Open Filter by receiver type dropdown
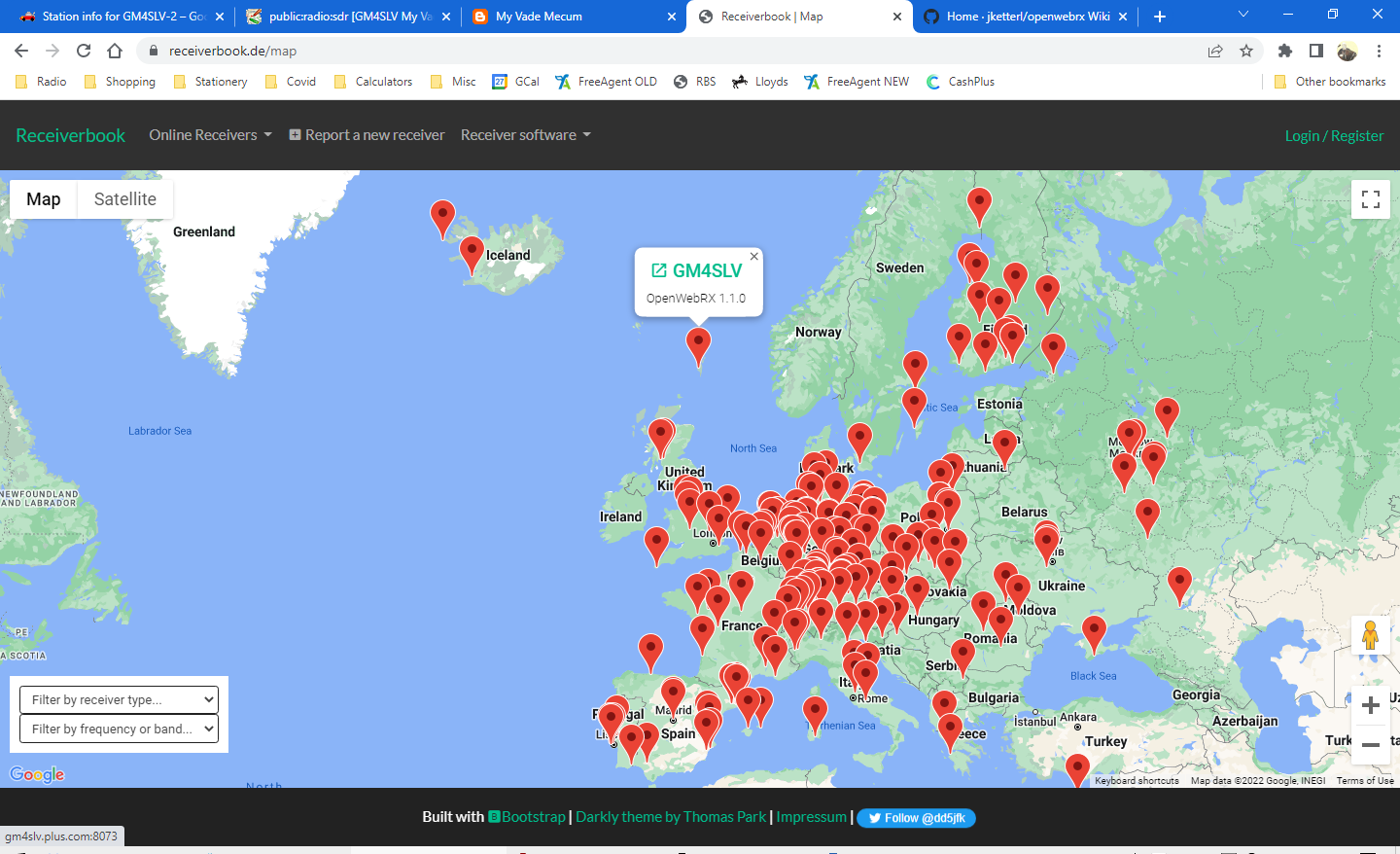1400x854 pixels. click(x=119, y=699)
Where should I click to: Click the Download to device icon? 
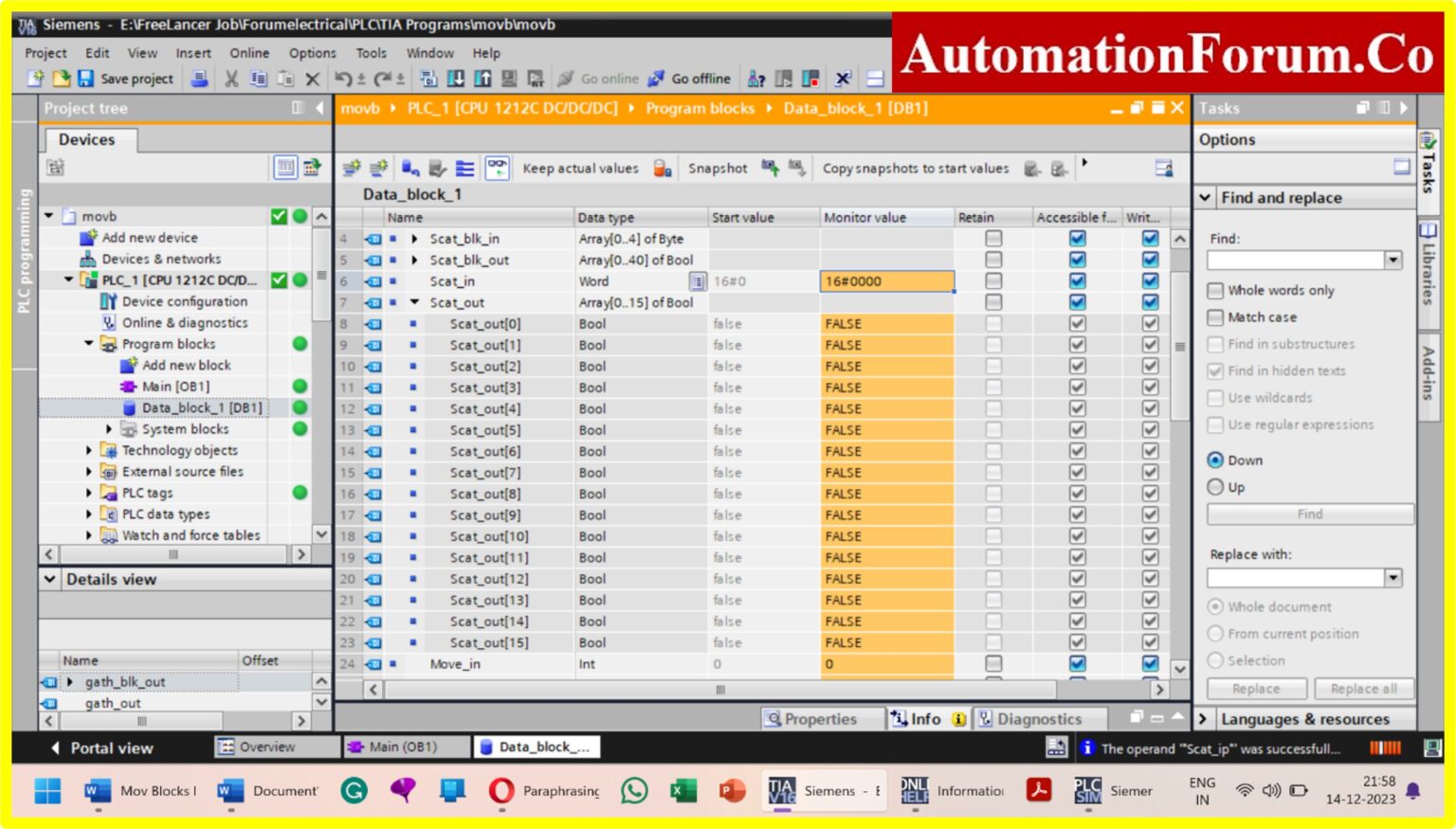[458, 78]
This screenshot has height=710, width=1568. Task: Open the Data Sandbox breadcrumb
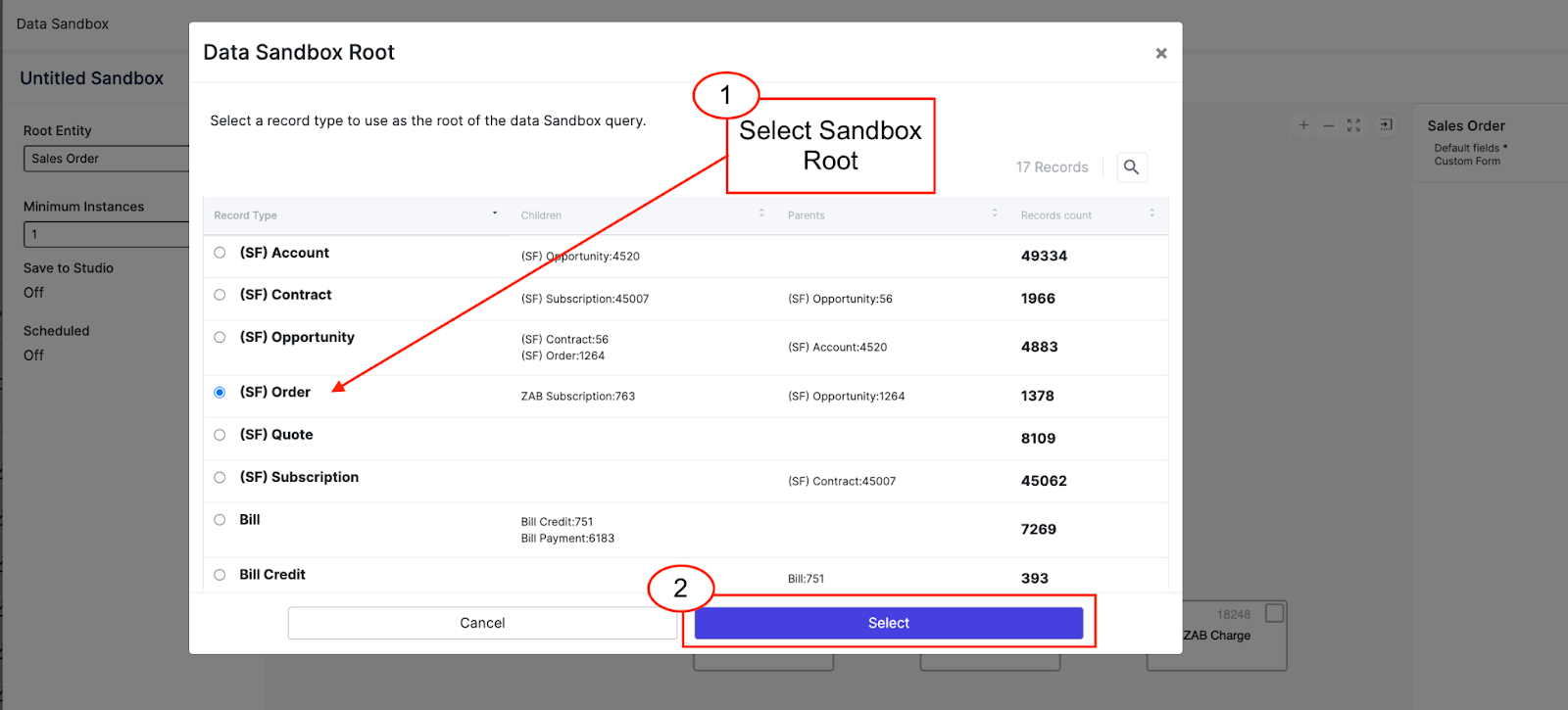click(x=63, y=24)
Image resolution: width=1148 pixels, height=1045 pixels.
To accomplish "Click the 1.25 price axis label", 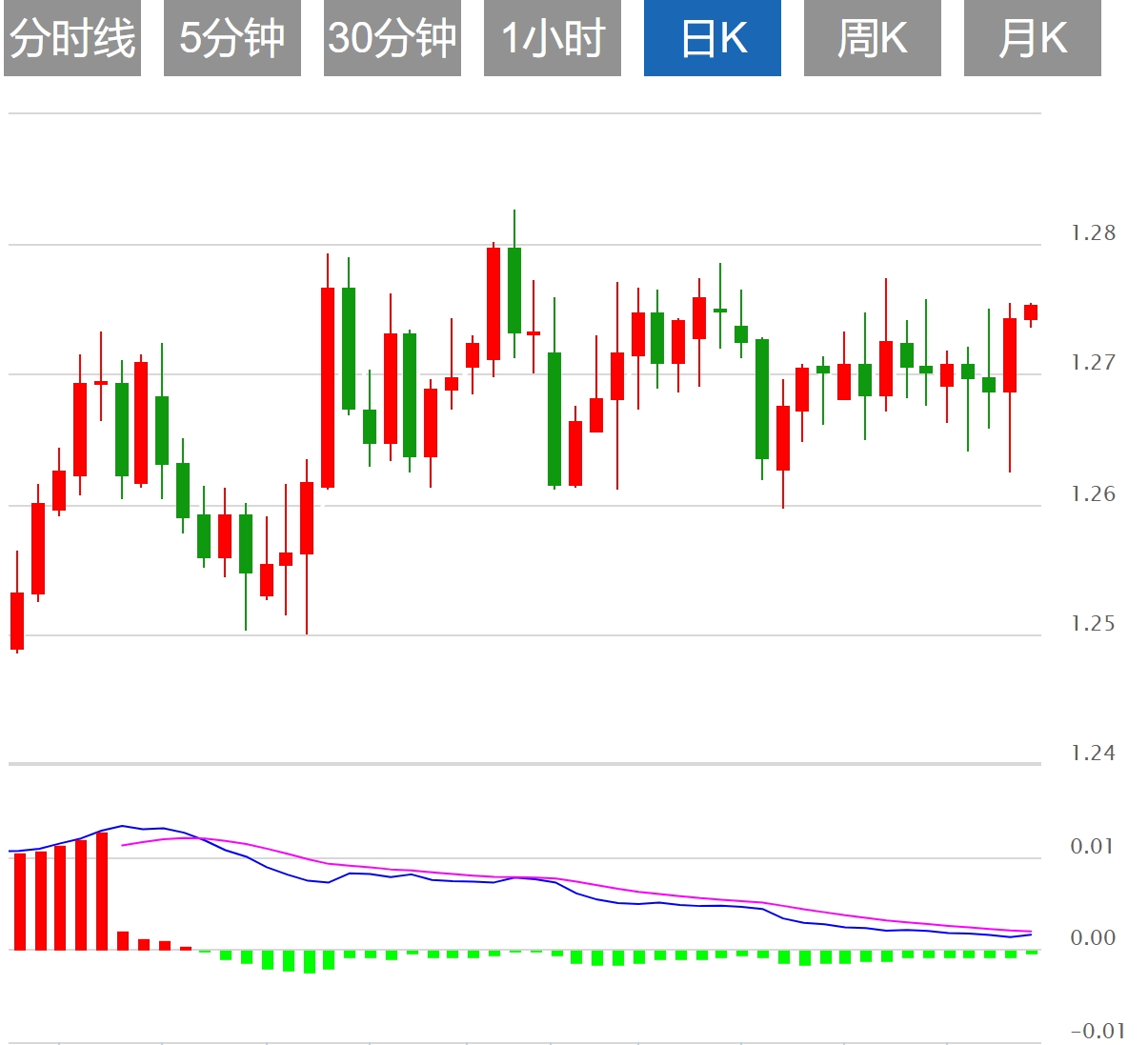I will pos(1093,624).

:::::

Exercise requirements: Please give again the entries word for word, starting at the first line and ending with the line that contains "Image resolution: width=1148"; include both of those lines but none of the pictures.

Result:
Open Filter by receiver type dropdown
1400x854 pixels. click(x=119, y=699)
Where should I click to: Click the Download to device icon? 
[458, 78]
This screenshot has height=710, width=1568. Task: Open the Data Sandbox breadcrumb
click(x=63, y=24)
Image resolution: width=1148 pixels, height=1045 pixels.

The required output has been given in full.